• Exercise aim: Would you copy out each line of the records below that includes the word "computer"?

◇ ◇ ◇

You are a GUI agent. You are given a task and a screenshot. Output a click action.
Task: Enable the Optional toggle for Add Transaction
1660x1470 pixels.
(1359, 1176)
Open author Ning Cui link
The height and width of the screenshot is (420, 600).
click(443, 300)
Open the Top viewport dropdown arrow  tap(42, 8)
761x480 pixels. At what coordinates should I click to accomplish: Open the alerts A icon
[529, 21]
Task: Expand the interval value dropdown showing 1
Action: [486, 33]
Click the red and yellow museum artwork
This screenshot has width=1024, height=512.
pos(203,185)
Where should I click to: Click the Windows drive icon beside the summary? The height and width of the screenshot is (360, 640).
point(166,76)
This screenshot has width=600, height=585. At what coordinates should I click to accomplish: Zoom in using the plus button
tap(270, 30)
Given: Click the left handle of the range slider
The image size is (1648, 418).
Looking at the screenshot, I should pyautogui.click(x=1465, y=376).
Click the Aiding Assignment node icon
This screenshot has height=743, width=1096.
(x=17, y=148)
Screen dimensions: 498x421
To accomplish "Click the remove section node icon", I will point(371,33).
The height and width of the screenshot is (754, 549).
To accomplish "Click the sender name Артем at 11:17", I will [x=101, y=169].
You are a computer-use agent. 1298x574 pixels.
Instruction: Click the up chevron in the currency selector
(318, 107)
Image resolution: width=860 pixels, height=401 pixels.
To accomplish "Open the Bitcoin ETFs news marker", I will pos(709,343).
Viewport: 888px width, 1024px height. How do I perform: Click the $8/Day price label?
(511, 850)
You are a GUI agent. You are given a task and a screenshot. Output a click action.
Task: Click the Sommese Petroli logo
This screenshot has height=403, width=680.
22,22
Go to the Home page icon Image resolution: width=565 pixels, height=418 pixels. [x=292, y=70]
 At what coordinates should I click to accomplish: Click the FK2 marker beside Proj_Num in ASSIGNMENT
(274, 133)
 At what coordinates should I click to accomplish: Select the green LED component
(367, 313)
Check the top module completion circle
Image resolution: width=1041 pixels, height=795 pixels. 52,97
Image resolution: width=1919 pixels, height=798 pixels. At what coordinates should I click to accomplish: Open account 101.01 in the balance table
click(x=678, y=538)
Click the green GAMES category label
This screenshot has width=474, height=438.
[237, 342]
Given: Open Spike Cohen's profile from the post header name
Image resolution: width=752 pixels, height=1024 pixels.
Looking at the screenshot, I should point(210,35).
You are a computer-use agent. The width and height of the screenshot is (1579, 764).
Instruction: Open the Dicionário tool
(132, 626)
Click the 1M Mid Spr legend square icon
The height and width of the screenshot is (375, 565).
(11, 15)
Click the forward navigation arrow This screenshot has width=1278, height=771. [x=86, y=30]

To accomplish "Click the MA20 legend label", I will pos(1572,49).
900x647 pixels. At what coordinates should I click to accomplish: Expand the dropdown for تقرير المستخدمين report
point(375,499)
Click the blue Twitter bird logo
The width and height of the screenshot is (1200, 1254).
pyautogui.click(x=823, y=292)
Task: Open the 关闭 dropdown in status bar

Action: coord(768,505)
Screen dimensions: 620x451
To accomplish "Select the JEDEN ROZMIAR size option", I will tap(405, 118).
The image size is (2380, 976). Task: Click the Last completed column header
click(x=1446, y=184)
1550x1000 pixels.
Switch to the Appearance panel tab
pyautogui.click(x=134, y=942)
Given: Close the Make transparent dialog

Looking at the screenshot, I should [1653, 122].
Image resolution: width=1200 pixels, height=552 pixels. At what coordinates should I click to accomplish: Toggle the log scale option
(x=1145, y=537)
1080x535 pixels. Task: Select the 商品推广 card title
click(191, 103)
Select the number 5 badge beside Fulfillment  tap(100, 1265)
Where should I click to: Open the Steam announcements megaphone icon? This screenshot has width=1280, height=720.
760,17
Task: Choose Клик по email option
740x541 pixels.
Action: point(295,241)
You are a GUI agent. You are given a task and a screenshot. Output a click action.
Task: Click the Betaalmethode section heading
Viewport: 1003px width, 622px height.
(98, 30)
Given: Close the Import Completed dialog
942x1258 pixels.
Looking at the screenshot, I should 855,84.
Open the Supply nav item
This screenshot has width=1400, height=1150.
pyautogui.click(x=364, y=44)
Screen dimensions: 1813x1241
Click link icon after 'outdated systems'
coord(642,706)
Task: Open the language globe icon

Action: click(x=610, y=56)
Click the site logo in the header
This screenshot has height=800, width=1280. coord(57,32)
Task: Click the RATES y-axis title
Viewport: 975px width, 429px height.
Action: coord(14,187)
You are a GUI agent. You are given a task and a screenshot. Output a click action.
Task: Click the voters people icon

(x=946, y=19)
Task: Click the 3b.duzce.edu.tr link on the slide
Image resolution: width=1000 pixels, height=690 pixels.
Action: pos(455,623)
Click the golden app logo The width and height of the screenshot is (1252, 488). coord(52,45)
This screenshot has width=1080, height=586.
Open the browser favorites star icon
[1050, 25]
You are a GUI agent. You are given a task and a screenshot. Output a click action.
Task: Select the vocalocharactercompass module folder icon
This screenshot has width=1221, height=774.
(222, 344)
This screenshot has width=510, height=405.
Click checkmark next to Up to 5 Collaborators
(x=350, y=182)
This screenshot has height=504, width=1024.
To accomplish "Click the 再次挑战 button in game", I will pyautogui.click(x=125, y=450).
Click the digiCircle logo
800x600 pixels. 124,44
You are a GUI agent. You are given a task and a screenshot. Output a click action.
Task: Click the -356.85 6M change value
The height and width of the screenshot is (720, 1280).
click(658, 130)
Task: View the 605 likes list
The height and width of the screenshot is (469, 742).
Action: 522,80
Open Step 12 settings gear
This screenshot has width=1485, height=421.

◇ ◇ ◇

• Output:
You are a computer-use agent. 1298x574 pixels.
You are a computer-use agent. The width and height of the screenshot is (1579, 764).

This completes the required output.